Lo que la libertad esconde. (En Hoy por Hoy León, 16 de febrero de 2018)

Si tu rutina te llevaba por Doctor Fleming, vas a entender muy bien algunas de las cosas que te quiero contar. Quizá estás ahora en el atasco que se forma debajo de los pasos elevados de la Calle del Príncipe, llegando a la glorieta que hay en Párroco Pablo Díez, o bordeando por la Calle Astorga o callejeando hacia el Paseo de Salamanca. Puede que alguno de estos días te hayas olvidado del corte de tráfico y te hayas encontrado de manos a boca con las señales de prohibido el paso y hayas tenido que improvisar una alternativa. Puede que seas de esas personas calculadoras y eficientes que nunca se ven sorprendidas por estas circunstancias y tengas perfectamente planificados tus trayectos. En cualquier caso, tus rutinas han sufrido una variación. Durante los próximos meses tendrás que recalcular el trayecto para llevar a los niños al cole, para ir a trabajar o para ir al supermercado, qué se yo. Quizá sea una buena oportunidad para dejar el coche y redescubrir el placer de caminar.

Fíjate que, en realidad, la variación que han sufrido tus trayectos, aún en el caso de mayor atasco, no ha sido de más de quince minutos. Cinco, diez minutos, quince como mucho. Y sentados en los coches, esperando el turno para salir del pequeño atasco, adviertes los gestos crispados, la irritación, el mal humor de los conductores que aguardan el turno para llegar a la rotonda y escapar.

Hace poco estuve viendo en un periódico una estadística sobre las ciudades más atascadas del mundo y el tiempo que se pierde en los atascos. Decía el gráfico que, en 2017, en Los Ángeles se perdieron 102 horas y, por ejemplo, en Moscú 91. No sé bien cómo se han hecho estas mediciones y qué es exactamente lo que quieren decir, pero me doy cuenta de que esos cuatro días de vida al año dedicados al atasco no tienen nada que ver con nuestros diez minutos. Y, a pesar de todo, nos exasperamos. ¿Qué es lo que nos tiene tan enfadados?

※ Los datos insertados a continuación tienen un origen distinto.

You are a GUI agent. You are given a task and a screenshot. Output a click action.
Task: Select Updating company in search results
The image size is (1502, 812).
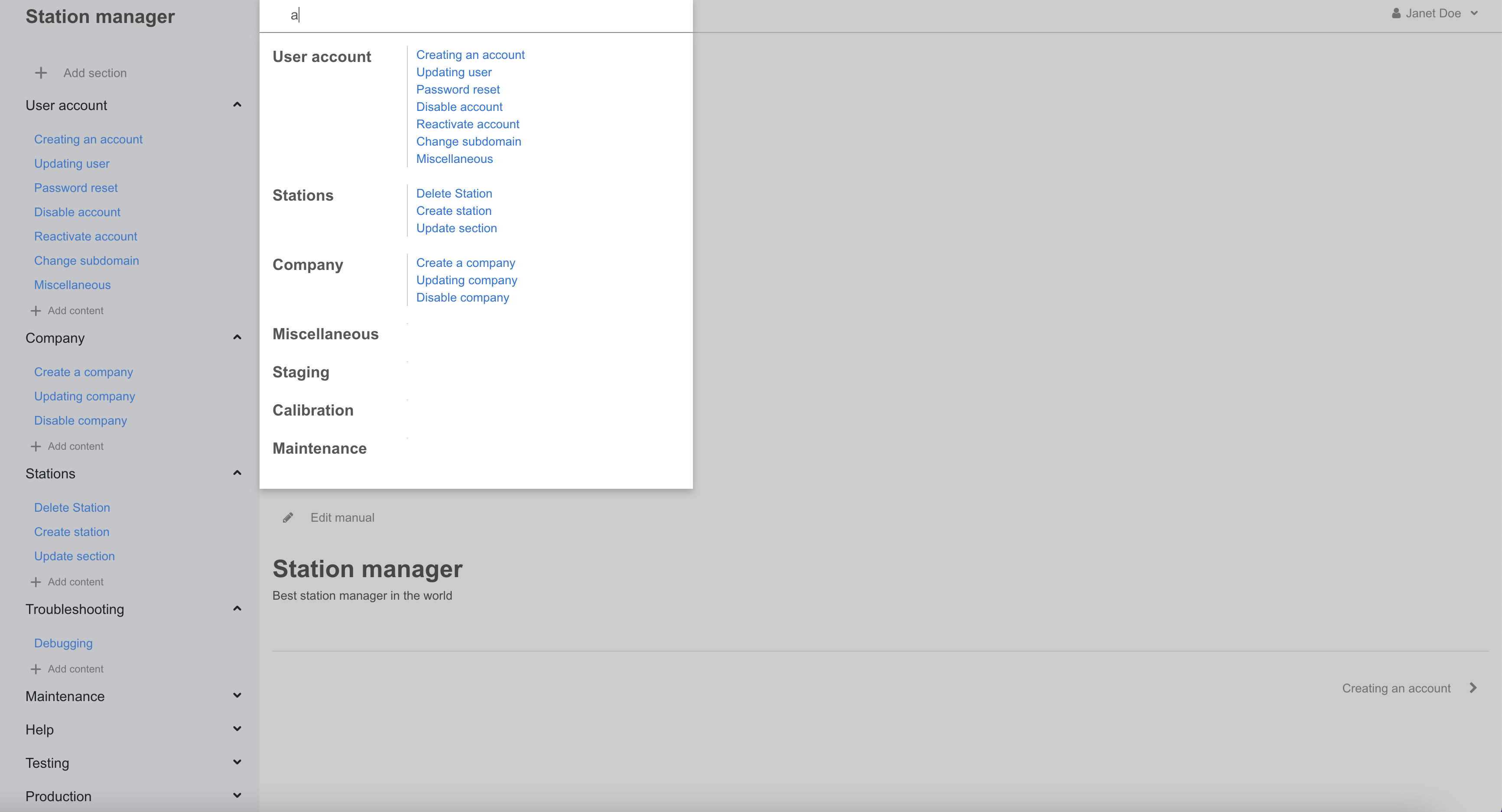pyautogui.click(x=466, y=280)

Puede que estemos tan irritables porque no actuamos con libertad, porque nos hemos estrangulado en un papel social tan rígido, en unas obligaciones sociales, económicas y morales tan tensas, que no somos capaces de dejar el menor resquicio para que aparezca la espontaneidad. Y eso nos sitúa siempre en la línea roja del enfado. Te cuento una historia para que veas cómo funciona cuando lo hacemos al contrario. Este lunes de carnaval coincidí en una fiesta con un amigo que tiene importantes responsabilidades políticas. No es de aquí, así es que no trates de descubrir de quien se trata, porque no lo vas a adivinar. Al comenzar la noche, como no nos gustan los disfraces ni a él, ni a mí, ni a otros con los que estábamos en la fiesta, estuvimos charlando, tomando alguna cerveza y hablando de tradiciones y cosas así, viejos chascarrillos, bromas de factor común. Pero alguien en el grupo soltó la bomba: “¿Y si nos disfrazamos? ¿Y si, sabiendo que nadie espera que lo hagamos, nos vestimos y salimos a ver qué pasa?”


Te puedes imaginar lo que gozó. No hay palabras para describir lo que destapó el hecho de poder hablar con libertad debajo de su máscara con la gente de la calle. “Y es que nadie me conoce”, decía. “Puedo hablar con cualquiera y no me conoce”. Y se salió de sus rutinas. Se salió de su corsé. Y fue feliz unas horas. Es lo que la libertad esconde.